In this first message we're going to look at Jesus' wonderful insistence that life cannot be lived apart from him in John 15. His illustration of the vine and the branches, the bearing of fruit, is part of a passage that is sometimes called the Upper Room Discourse or the Farewell Discourse, John 13-17. This concentrated instruction from our Lord begins with the Passover meal in the upper room and extends through Jesus' high-priestly prayer in John 17. John Stott, the great English Bible teacher, called John 13-17 the holy of holies in the Bible.

If Jesus had been a modern man, instead of using the illustration of the vine and the branches, he might have said something like, "You are the appliance and I am the generator." Perhaps electricity would have been the motif he used to teach.
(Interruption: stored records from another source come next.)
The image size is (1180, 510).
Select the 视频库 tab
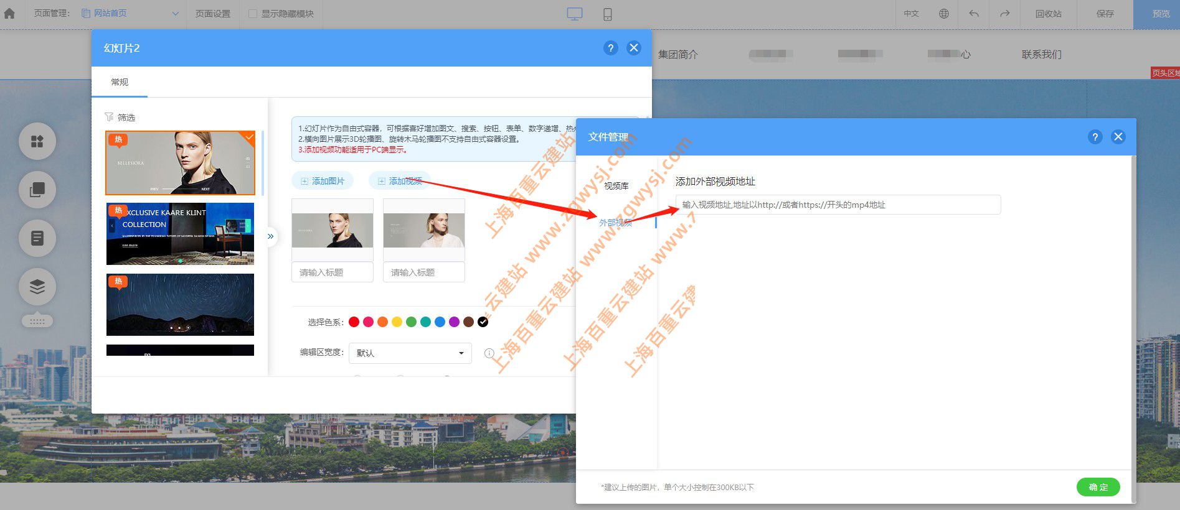616,186
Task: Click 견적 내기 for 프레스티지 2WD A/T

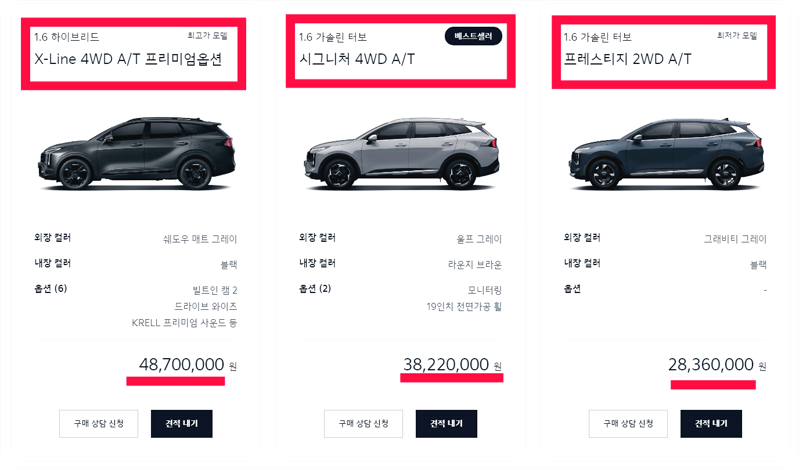Action: coord(711,423)
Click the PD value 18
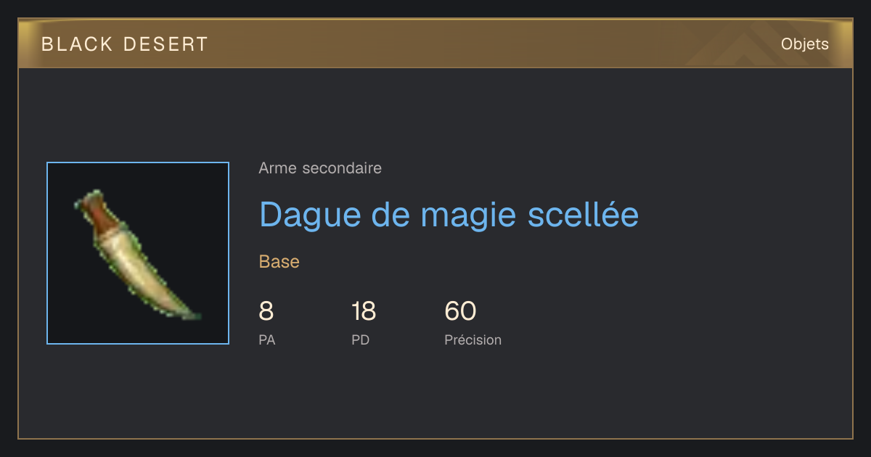871x457 pixels. (364, 311)
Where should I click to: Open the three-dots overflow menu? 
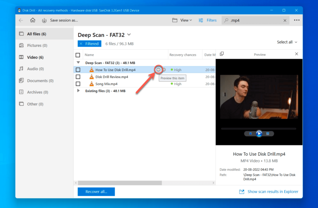pyautogui.click(x=296, y=20)
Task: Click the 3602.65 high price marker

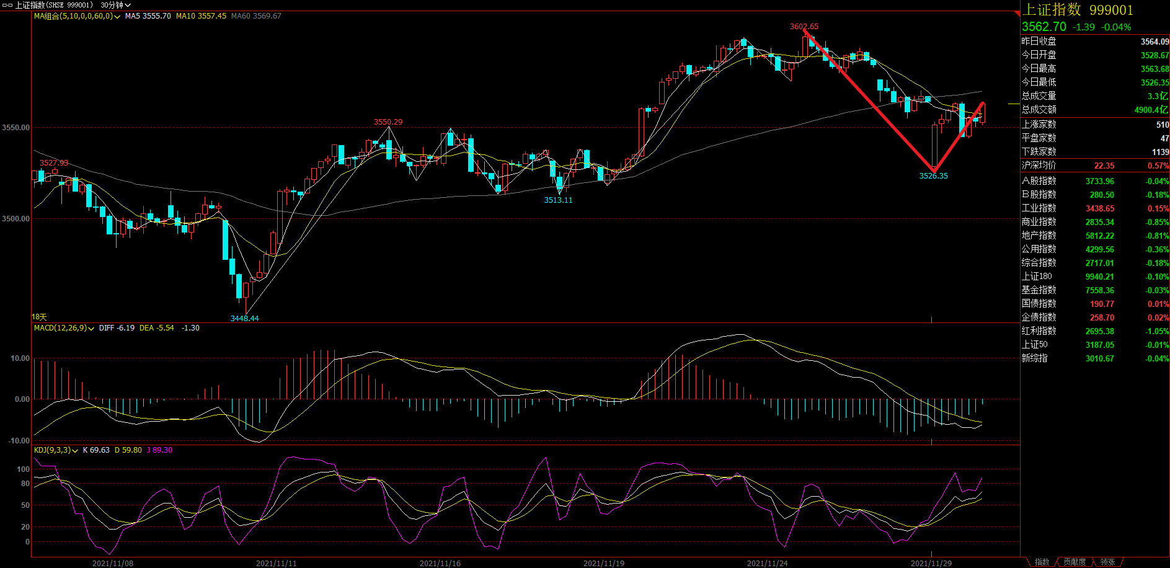Action: coord(804,27)
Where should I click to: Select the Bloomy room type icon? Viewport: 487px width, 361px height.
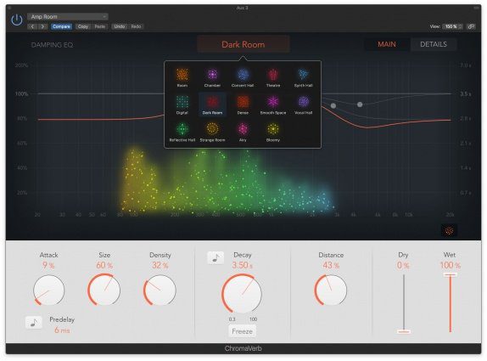coord(273,133)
But of course he lived in an agricultural society, and he used an agricultural illustration to talk about the believer's dependence on and unity with the Lord.

The teaching of John 15 takes place just as Jesus and the disciples (now minus Judas) departed from the upper room where they had shared the famous final supper in which Jesus demonstrated his servant heart by washing their feet. He also told them about his departure; he would leave them, and where he was going, they could not come. They trembled at what he said and didn't want to believe it. He said, "I will send you another Comforter, another Companion as God's presence in your life," describing the ministry of the Holy Spirit. Through all these troubling words, the disciples found themselves confused. They had loved him as their Lord and teacher who had walked through Galilee with them, who had been their companion in Jerusalem and Judea, who had challenged phoniness and lived the truth. They had had years together with him that meant everything to them, and now it had come to an end.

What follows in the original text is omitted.